For a male client with hyperglycemia, assessment finding best supports a nursing diagnosis of Deficient fluid volume.. Increased urine osmolarity

For a male client with hyperglycemia, which assessment finding best supports a nursing diagnosis of Deficient fluid volume?


  • a- Cool, clammy skin.
  • b- Distended neck veins.
  • c- Increased urine osmolarity.
  • d- Decreased serum sodium level.

Answer C.

In hyperglycemia, urine osmolarity (the measurement of dissolved particles in the urine) increases as glucose particles move into the urine.
The client experiences glucosuria and polyuria, losing body fluids and experiencing fluid volume deficit.

Cool, clammy skin; distended neck veins; and a decreased serum sodium level are signs of fluid volume excess, the opposite imbalance. Urinary ammonia is the measurement of urine concentration. Large values indicate concentrated urine, ie, high concentration, while small values refer to diluted urine.

urine osmolarity:

Increased urine osmolarity is the best assessment finding that supports a nursing diagnosis of Deficient fluid volume in a male client with hyperglycemia.

Hyperglycemia, or high blood sugar, can cause the body to lose fluids through urine. This happens because the kidneys try to excrete the excess sugar by filtering it out of the blood.

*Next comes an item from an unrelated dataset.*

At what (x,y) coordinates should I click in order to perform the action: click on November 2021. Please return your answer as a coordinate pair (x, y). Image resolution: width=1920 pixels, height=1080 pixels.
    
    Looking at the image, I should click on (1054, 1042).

The more sugar in the blood, the more fluids the kidneys will excrete.

Increased urine osmolarity is a measure of the concentration of particles in urine. When a person is dehydrated, their urine will become more concentrated, meaning that it will have a higher osmolarity.

Other assessment findings elements:

Other assessment findings that may be present in a client with Deficient fluid volume include:
  • Dry skin and mucous membranes.
  • Decreased skin turgor.
  • Decreased urine output.
  • Increased respiratory rate.
  • Tachycardia (rapid heart rate).
  • Hypotension (low blood pressure).
If a nurse suspects that a client has Deficient fluid volume, they will need to assess the client's hydration status and vital signs. The nurse will also need to monitor the client's urine output and laboratory values, such as blood urea nitrogen (BUN) and creatinine.

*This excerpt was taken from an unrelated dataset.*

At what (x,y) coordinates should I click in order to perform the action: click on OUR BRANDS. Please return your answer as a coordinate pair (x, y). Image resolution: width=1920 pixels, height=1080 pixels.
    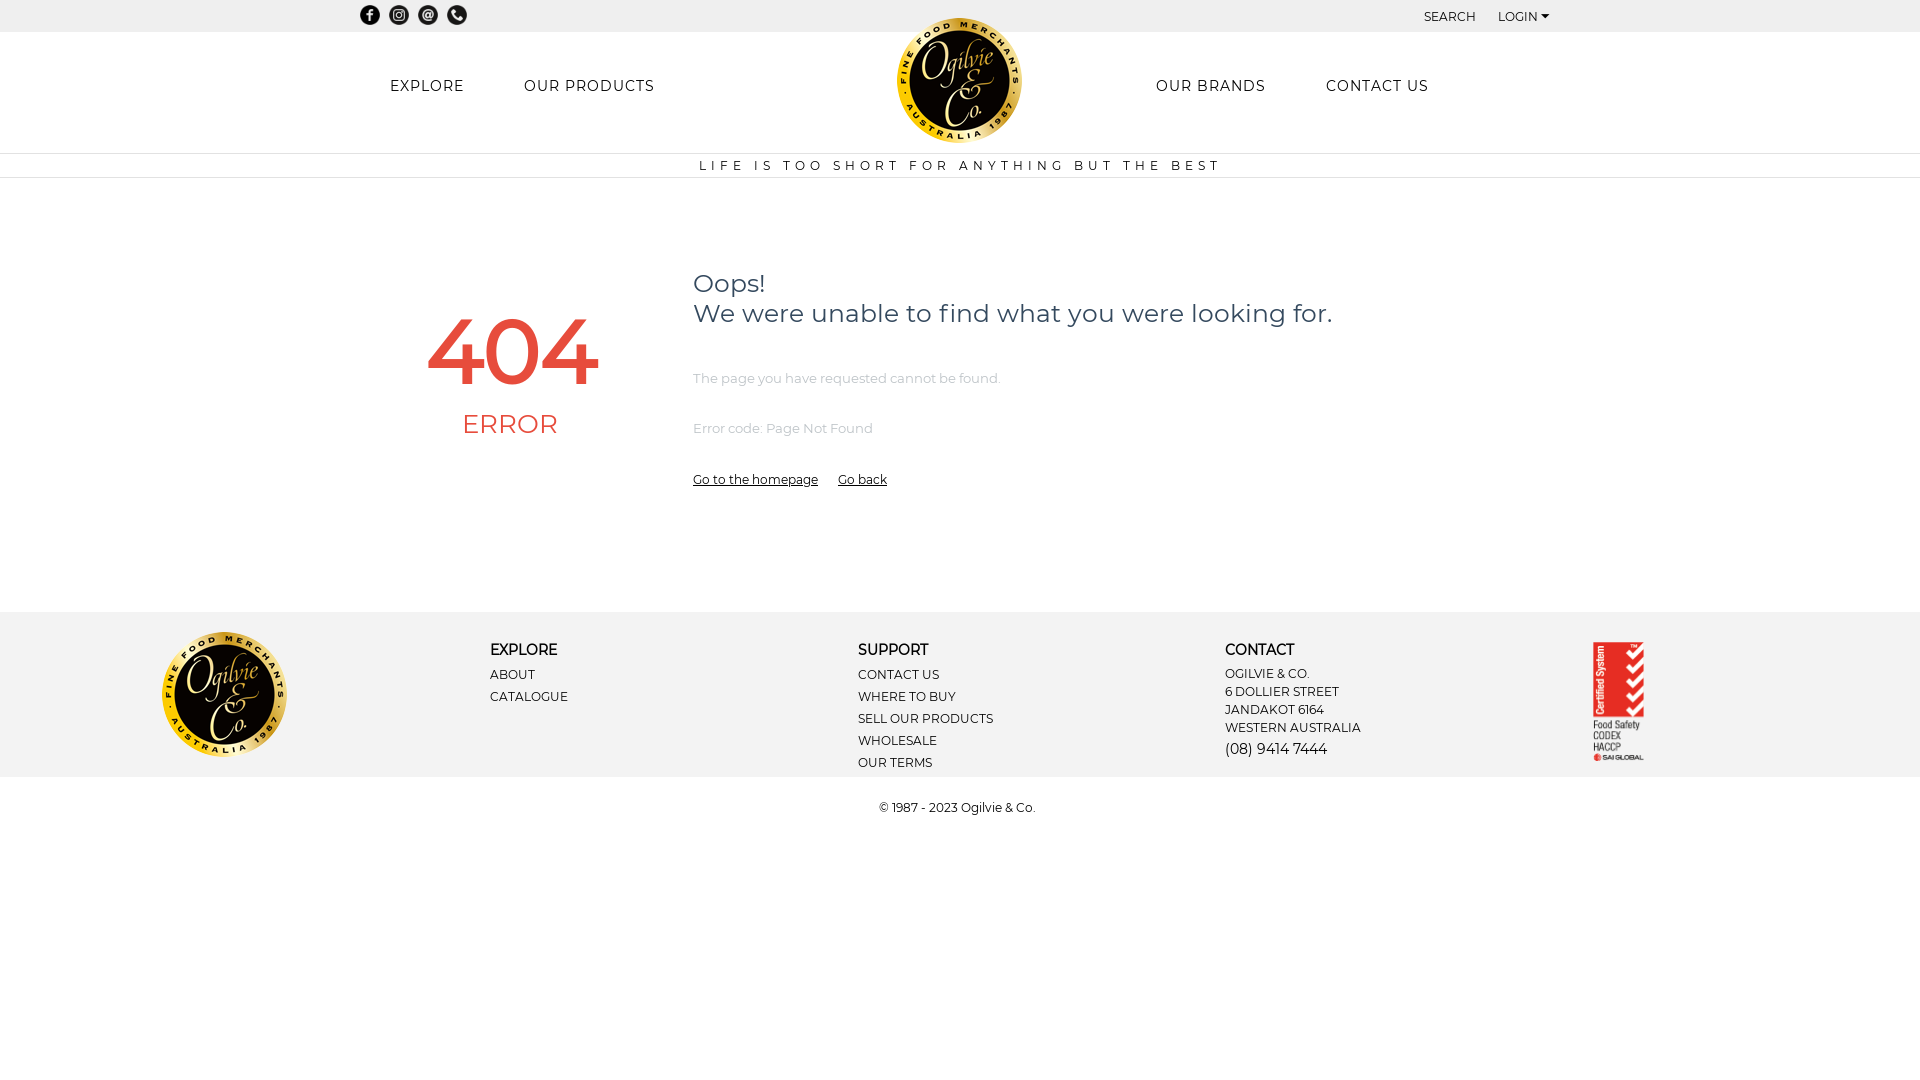
    Looking at the image, I should click on (1211, 86).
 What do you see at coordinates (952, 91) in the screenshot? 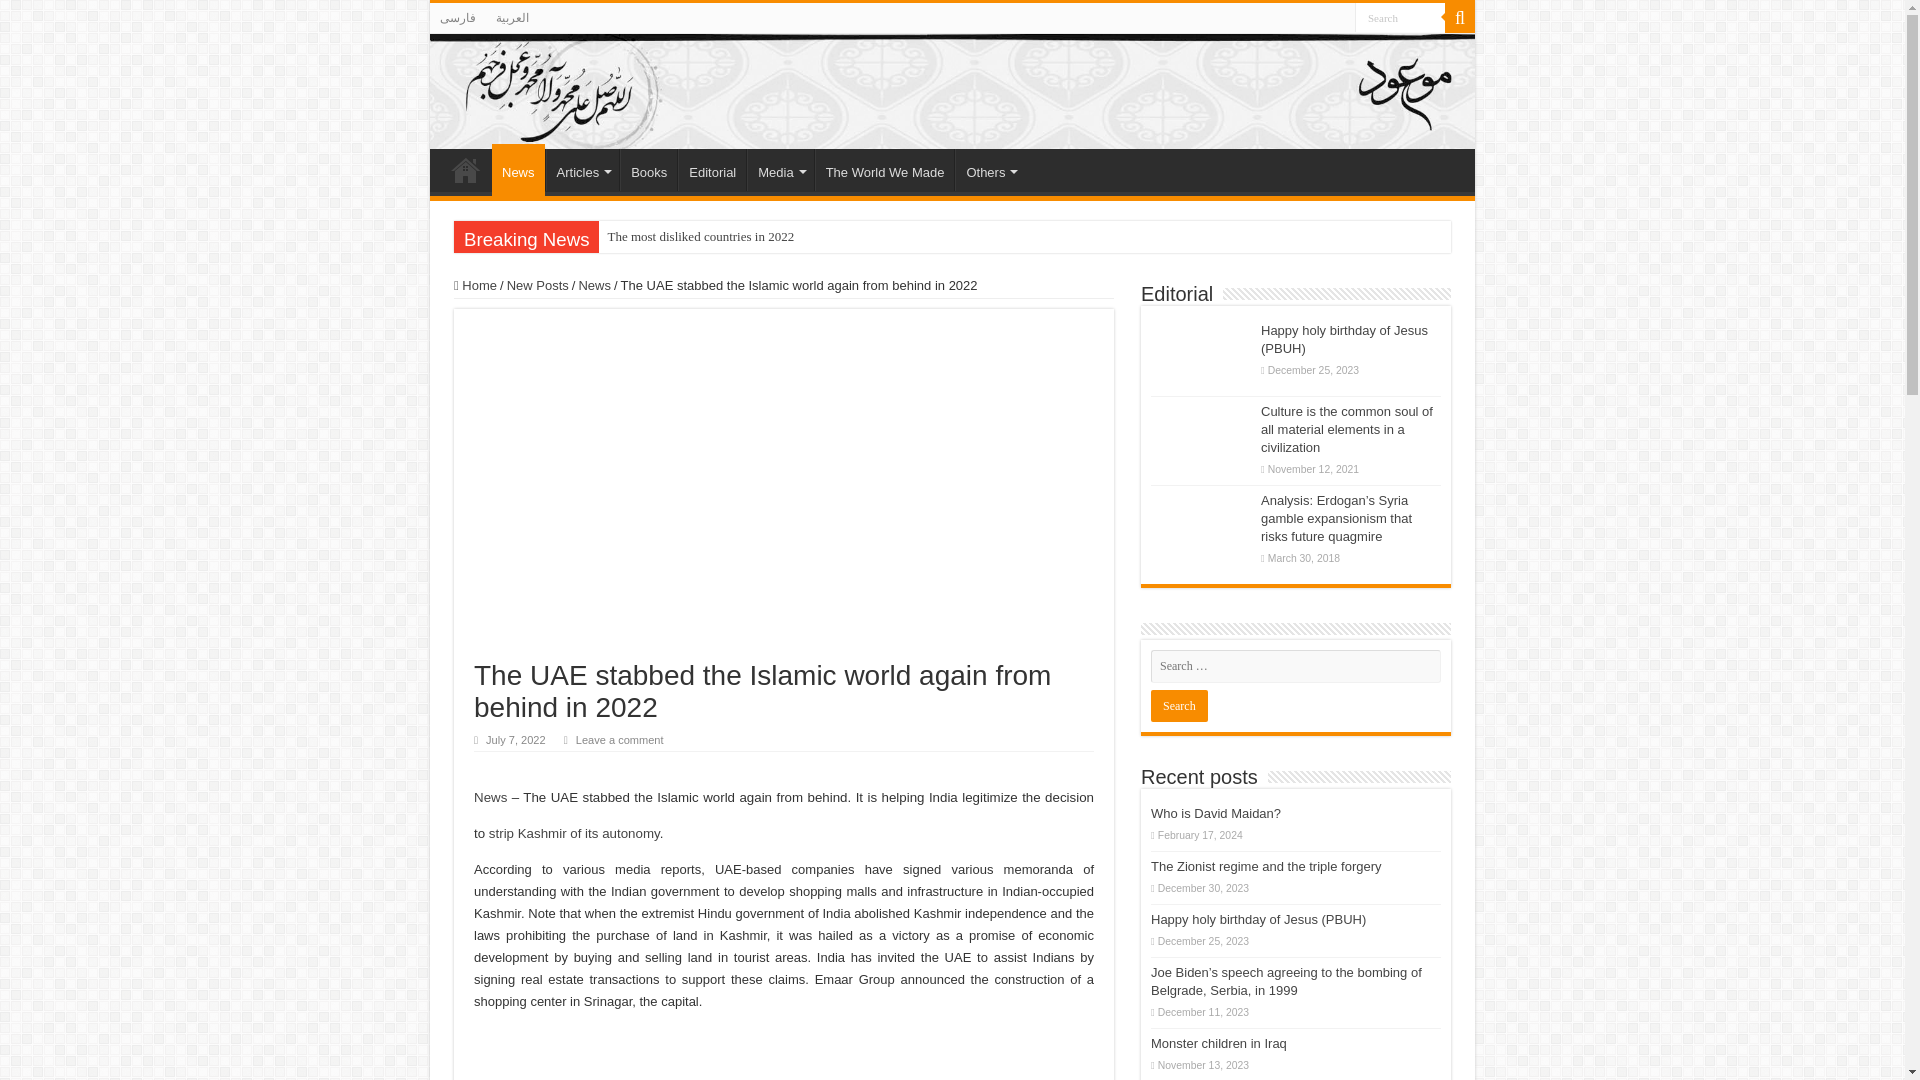
I see `Mouood` at bounding box center [952, 91].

Treatment for Deficient fluid volume typically involves intravenous fluids. The goal of treatment is to replace the fluids that the body has lost and to restore normal hydration status.

Nursing interventions for Deficient fluid volume include:

  • Administering intravenous fluids as ordered.
  • Monitoring the client's hydration status and vital signs.
  • Monitoring the client's urine output and laboratory values.
  • Providing the client with oral fluids, if tolerated.
  • Educating the client on the importance of staying hydrated.

Evaluation of nursing interventions for Deficient fluid volume:

  • The client's hydration status will improve.
  • The client's vital signs will return to normal.
  • The client's urine output will increase.
  • The client's laboratory values will return to normal.

Conclusion:

Increased urine osmolarity is the best assessment finding that supports a nursing diagnosis of Deficient fluid volume in a male client with hyperglycemia. Nurses should monitor the client's hydration status and vital signs, and provide the client with intravenous fluids as ordered.